(Information shown)
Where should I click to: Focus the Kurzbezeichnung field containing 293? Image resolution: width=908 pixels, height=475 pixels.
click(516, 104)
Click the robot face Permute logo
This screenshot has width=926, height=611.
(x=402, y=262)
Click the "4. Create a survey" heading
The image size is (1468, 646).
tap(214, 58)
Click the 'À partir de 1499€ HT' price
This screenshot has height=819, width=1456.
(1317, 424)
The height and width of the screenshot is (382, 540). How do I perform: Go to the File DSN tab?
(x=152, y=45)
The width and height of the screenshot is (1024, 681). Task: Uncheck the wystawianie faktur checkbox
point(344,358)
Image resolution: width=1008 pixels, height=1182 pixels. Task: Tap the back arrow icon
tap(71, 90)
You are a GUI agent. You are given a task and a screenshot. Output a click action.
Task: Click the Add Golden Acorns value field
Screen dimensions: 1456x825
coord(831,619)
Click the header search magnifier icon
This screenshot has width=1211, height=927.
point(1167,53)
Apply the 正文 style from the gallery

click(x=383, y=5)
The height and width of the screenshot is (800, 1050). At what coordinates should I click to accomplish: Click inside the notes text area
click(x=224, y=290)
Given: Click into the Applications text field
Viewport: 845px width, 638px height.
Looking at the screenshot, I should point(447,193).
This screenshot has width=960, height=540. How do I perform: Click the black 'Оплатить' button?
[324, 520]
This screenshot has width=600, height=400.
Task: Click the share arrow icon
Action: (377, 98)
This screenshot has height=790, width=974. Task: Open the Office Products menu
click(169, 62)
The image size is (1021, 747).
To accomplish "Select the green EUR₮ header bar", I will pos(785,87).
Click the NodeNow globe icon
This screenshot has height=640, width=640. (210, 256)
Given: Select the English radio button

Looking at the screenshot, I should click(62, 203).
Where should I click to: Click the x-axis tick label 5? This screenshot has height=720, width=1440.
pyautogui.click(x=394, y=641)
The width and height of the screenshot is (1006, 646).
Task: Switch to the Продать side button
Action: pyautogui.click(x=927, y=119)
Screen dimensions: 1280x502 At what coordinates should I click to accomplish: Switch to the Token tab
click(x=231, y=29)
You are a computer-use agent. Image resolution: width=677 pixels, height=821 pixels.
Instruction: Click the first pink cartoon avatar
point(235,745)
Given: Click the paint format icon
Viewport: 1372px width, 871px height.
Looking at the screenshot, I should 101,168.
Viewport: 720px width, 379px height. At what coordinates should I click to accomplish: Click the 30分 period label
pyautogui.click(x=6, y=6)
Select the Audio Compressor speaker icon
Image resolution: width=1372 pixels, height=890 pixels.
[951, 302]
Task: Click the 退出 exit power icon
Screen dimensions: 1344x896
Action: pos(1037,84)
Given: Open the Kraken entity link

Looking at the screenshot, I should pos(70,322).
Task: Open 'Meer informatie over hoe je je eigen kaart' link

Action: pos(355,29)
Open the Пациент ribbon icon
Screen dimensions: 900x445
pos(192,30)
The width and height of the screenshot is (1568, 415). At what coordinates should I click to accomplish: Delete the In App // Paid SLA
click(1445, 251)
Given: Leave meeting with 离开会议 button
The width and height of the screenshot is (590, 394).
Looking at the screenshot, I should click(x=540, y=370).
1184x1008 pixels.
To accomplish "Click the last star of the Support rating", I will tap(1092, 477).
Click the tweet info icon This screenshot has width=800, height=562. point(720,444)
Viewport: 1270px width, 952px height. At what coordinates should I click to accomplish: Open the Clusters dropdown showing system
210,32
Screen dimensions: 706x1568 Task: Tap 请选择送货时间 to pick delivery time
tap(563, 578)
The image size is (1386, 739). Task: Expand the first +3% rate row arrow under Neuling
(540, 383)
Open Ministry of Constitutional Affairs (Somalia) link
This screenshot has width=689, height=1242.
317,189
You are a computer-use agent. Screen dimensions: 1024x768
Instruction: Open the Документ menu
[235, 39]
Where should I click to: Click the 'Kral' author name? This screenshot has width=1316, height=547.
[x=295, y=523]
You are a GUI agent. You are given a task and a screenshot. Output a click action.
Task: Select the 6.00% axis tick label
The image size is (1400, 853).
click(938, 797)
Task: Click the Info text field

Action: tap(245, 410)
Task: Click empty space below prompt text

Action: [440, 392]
(End Information shown)
■ Your task
Say how many lines in the data hold the string "will", and say nothing else.

■ Written solution
2